Work to complete: Where does "Given" appear in the data? Return each line that holds it.
*** Data in this exercise ***
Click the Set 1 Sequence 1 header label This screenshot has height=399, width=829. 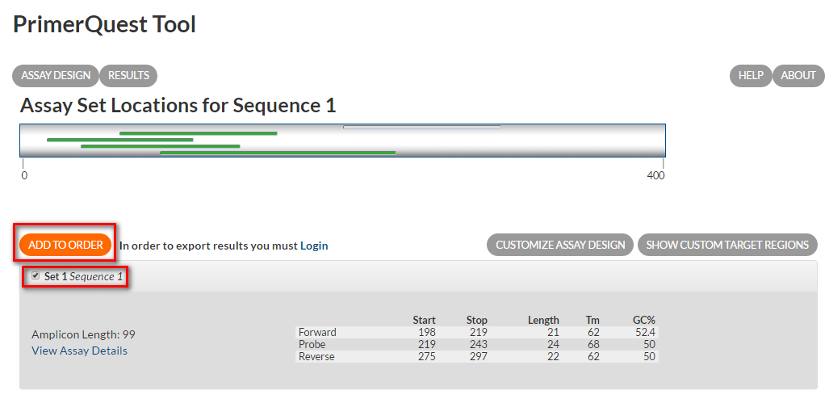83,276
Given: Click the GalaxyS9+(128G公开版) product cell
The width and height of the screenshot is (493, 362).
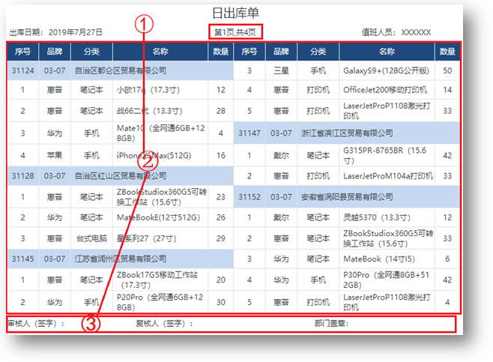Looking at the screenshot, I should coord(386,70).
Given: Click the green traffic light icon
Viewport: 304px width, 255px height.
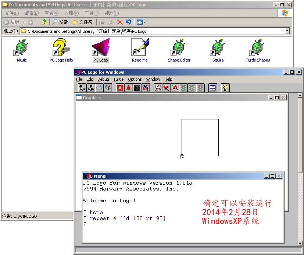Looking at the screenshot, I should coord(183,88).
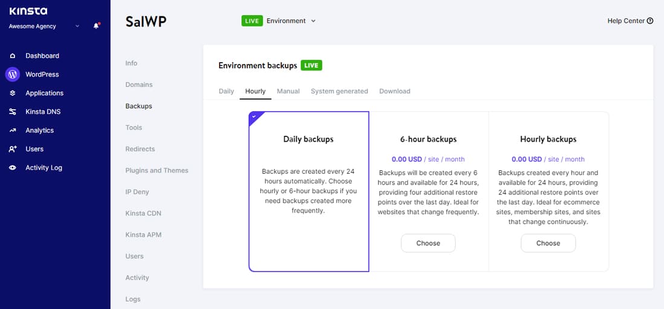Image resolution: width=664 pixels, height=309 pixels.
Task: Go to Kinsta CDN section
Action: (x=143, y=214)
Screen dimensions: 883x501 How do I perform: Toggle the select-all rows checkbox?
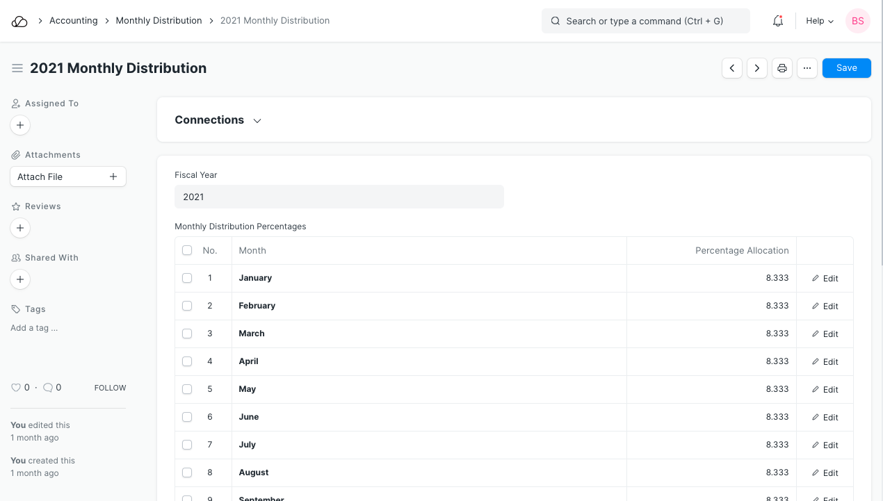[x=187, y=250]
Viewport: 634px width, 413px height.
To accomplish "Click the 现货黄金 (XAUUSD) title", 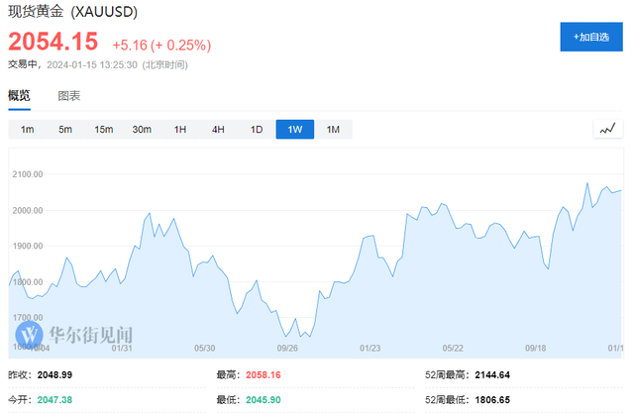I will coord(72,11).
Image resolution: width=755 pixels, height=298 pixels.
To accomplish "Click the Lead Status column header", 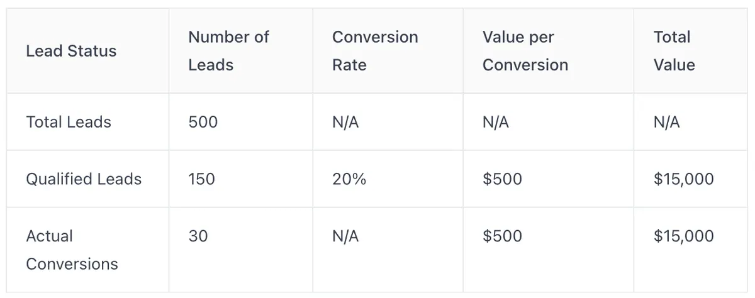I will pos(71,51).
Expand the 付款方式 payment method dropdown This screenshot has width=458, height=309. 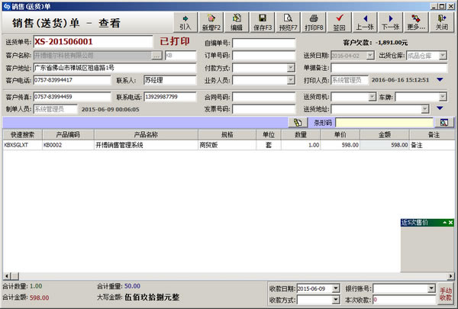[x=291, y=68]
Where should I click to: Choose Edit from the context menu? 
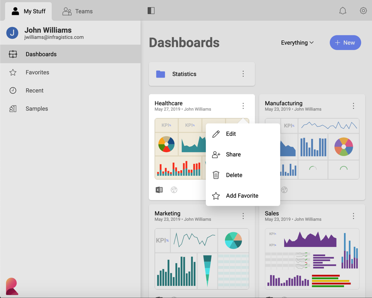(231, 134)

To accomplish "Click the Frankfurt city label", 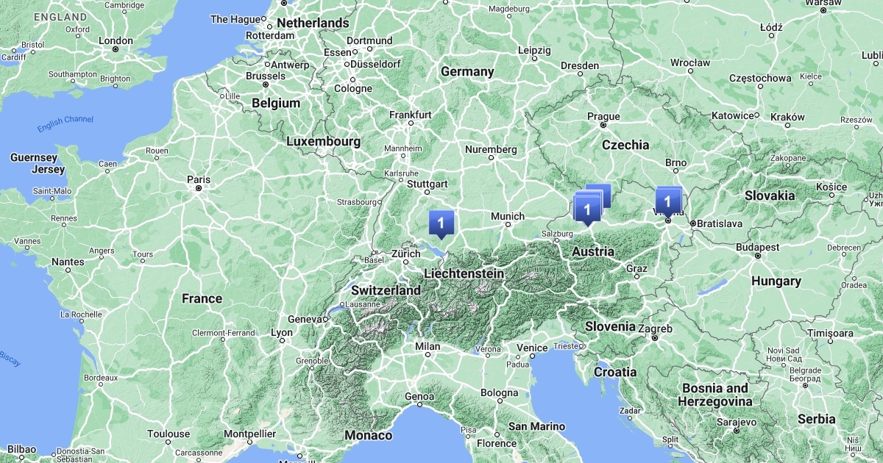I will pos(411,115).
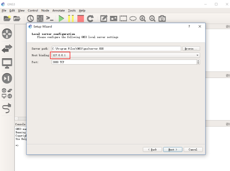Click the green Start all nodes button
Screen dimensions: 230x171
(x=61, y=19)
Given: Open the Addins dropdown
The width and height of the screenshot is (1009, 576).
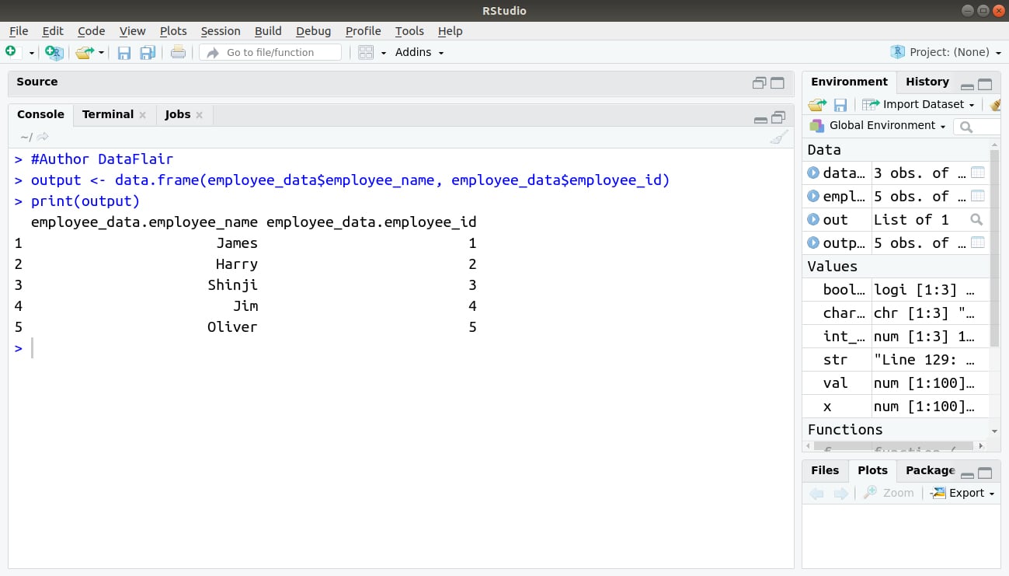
*** End of Data in this exercise ***
*** Data in this exercise ***
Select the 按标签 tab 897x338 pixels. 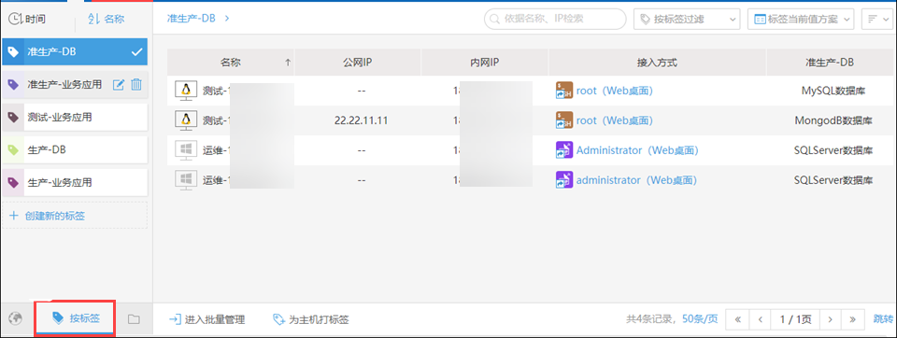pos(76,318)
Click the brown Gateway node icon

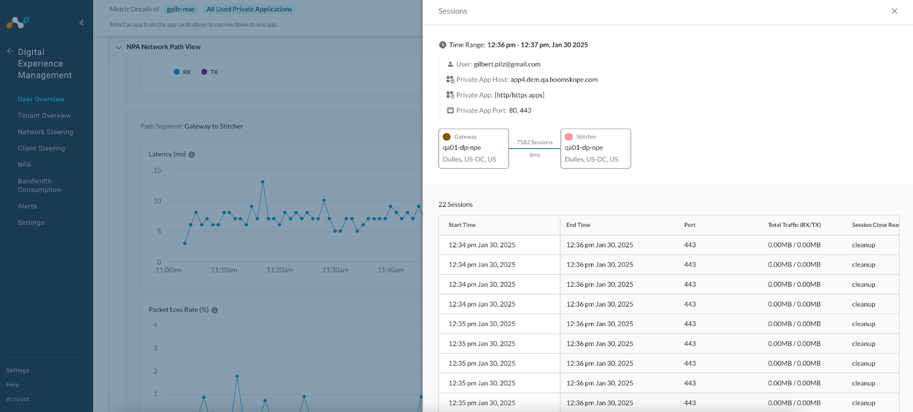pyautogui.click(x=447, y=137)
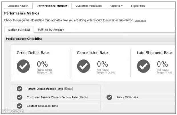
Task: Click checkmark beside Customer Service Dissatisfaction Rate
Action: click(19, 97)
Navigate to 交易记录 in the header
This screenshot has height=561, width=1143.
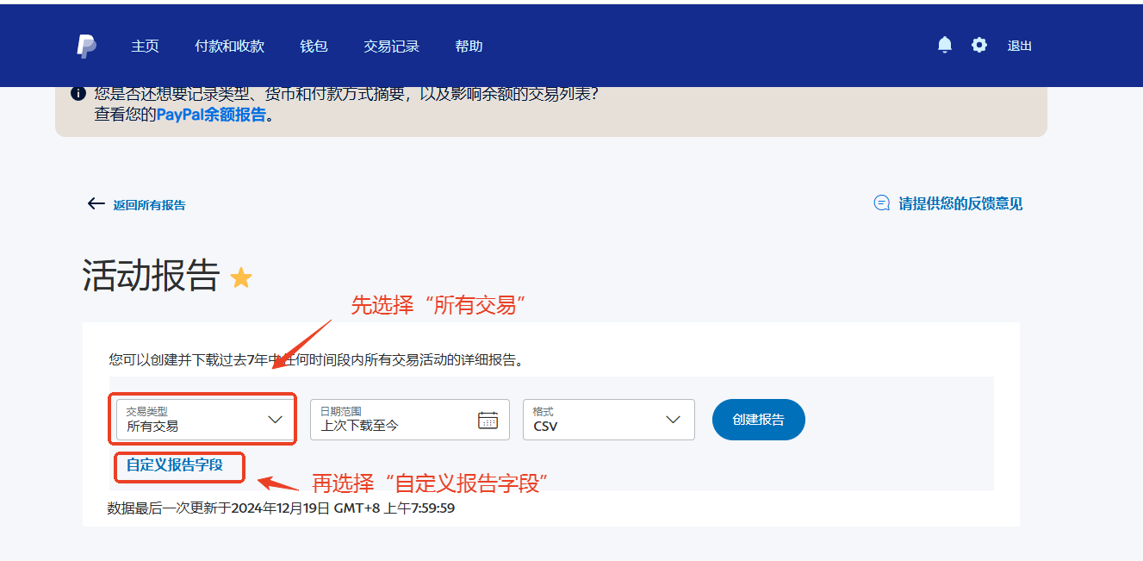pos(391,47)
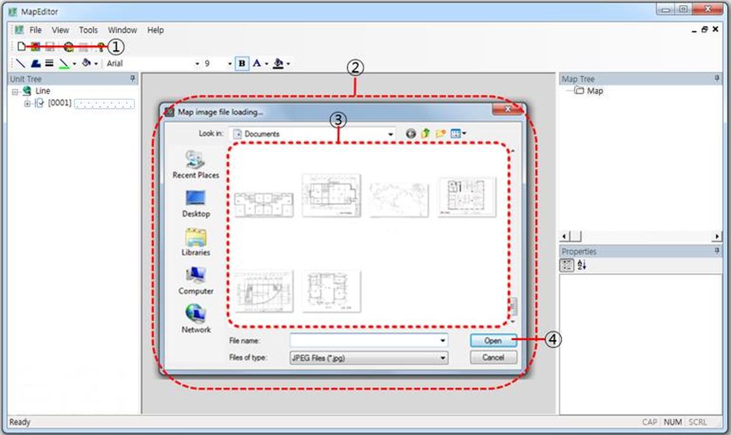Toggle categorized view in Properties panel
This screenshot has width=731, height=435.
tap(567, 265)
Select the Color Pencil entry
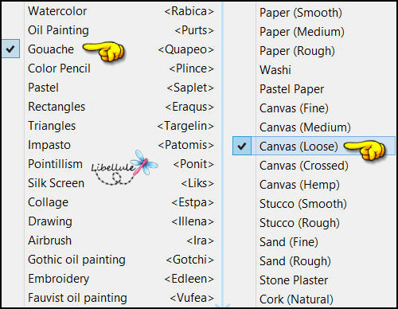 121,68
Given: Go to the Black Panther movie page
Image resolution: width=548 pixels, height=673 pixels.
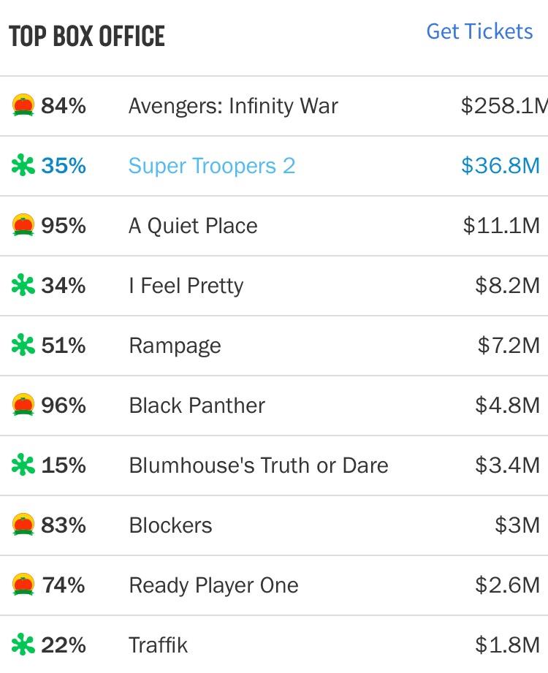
*** End of Data in this exercise ***
*** Data in this exercise ***
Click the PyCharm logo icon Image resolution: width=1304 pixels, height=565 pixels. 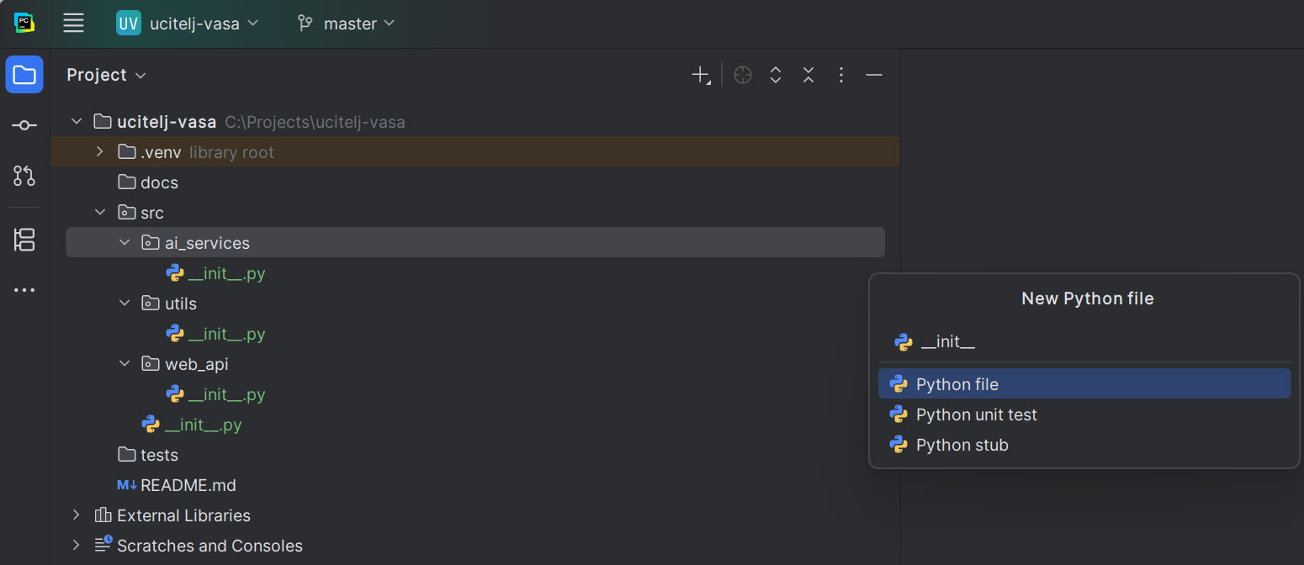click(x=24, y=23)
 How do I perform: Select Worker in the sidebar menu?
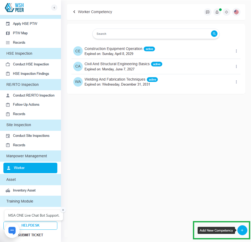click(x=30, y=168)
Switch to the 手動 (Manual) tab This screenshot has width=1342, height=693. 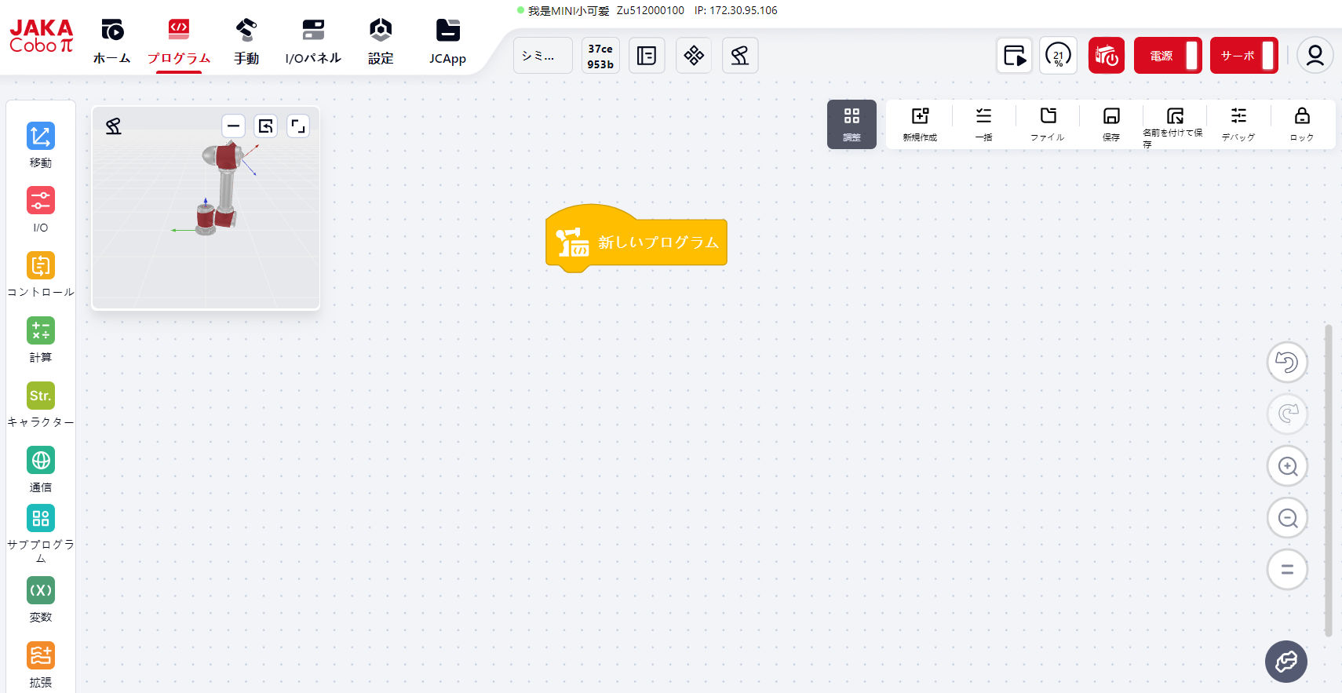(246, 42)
*** End of Data in this exercise ***
Answer below:
Given: Click the GalaxyS9+(128G公开版) product cell
Given: Click the green traffic light icon
Given: Open the Addins dropdown
Given: Go to the Black Panther movie page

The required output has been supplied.